◆ **Esercizio assegnato 1**
Stabilisci se le affermazioni seguenti concordano con il testo sulla techno a Napoli, rispondendo sì o no e citando le parole del testo che lo dimostrano. (a) Negli spazi come "Officina 99" si preferisce proporre hardtechno. (b) Il "Leoncavallo" si trova a Milano. (c) Secondo i militanti di via Gianturco, la techno appartiene alle radici culturali del loro centro.

◆ **Testo citato**

Roba forte, quella hardcore, che nelle principali città italiane viene spinta dal basso, dai centri autogestiti, come il “Forte Prenestino” e il “Villaggio Globale” nella Capitale, oppure nello storico “Leoncavallo” di Milano. Negli spazi occupati di casa nostra, come “Officina 99”, si cerca di dribblare l’hardtechno, preferendo proporre ad un pubblico “alternativo” serate e festival di musica elettronica oppure più simili alla Jungle e alla Drum & Bass. «La techno non appartiene alle radici culturali a cui fa riferimento il nostro centro – spiegano i militanti dello stabile di via Gianturco – preferiamo non distaccarci troppo da generi come la Dub, il Reggae o lo Ska che sono certamente più vicini alla nostra storia». I fatti intanto parlano chiaro, e dimostrano che un’intera generazione chiede a gran voce ritmi più veloci, contemporanei, che richiamano alle strade delle grandi città europee e ad una scena in continuo sviluppo. Napoli, a piccoli passi, inizia a diventare uno dei centri nevralgici della techno internazionale.

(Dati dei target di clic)
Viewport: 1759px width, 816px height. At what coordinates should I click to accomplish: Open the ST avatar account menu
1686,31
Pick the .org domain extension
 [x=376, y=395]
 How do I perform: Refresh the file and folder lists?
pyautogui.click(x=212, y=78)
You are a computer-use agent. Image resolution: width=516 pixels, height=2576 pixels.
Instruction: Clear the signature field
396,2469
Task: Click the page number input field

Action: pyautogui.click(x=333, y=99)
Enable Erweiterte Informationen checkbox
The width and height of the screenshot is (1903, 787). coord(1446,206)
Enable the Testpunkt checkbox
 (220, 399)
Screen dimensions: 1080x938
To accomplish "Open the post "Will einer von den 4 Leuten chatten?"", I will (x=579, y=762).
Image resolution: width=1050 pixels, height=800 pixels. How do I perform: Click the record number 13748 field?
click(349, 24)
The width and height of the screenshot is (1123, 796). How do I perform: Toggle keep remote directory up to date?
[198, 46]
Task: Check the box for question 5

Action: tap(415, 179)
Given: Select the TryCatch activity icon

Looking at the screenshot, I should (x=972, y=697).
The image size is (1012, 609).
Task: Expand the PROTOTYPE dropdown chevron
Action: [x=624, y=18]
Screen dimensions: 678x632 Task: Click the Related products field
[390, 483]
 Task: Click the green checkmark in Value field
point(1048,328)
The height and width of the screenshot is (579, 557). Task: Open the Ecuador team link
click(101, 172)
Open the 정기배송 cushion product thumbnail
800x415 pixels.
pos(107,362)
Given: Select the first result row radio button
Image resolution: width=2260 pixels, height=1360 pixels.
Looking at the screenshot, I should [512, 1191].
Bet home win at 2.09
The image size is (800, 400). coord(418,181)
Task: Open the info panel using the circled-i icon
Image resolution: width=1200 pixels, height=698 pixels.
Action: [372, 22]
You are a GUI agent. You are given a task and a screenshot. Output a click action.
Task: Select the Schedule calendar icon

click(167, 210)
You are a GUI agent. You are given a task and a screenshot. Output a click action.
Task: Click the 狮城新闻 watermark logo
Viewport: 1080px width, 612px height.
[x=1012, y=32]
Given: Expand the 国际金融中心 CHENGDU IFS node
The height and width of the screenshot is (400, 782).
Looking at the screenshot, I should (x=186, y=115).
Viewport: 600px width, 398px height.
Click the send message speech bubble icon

◆ **Esercizio assegnato 2**
Nei record, riscrivi la parte che si apre con la riga contenente "The height and width of the screenshot is (579, 557)." e si chiude con la fine dei record, sostituendo "Image resolution" con "Risoluzione immagine" e lasciando invariato tutto il resto.

◆ **Output completo 1**
(a) No: «si cerca di dribblare l’hardtechno».
(b) Sì: «nello storico “Leoncavallo” di Milano».
(c) No: «La techno non appartiene alle radici culturali a cui fa riferimento il nostro centro».

◆ **Output completo 2**
The height and width of the screenshot is (579, 557). Task: Open the Ecuador team link
click(101, 172)
Open the 정기배송 cushion product thumbnail
800x415 pixels.
pos(107,362)
Given: Select the first result row radio button
Risoluzione immagine: width=2260 pixels, height=1360 pixels.
Looking at the screenshot, I should [512, 1191].
Bet home win at 2.09
The image size is (800, 400). coord(418,181)
Task: Open the info panel using the circled-i icon
Risoluzione immagine: width=1200 pixels, height=698 pixels.
Action: [372, 22]
You are a GUI agent. You are given a task and a screenshot. Output a click action.
Task: Select the Schedule calendar icon

click(167, 210)
You are a GUI agent. You are given a task and a screenshot. Output a click action.
Task: Click the 狮城新闻 watermark logo
Viewport: 1080px width, 612px height.
[x=1012, y=32]
Given: Expand the 国际金融中心 CHENGDU IFS node
The height and width of the screenshot is (400, 782).
Looking at the screenshot, I should (x=186, y=115).
Viewport: 600px width, 398px height.
Click the send message speech bubble icon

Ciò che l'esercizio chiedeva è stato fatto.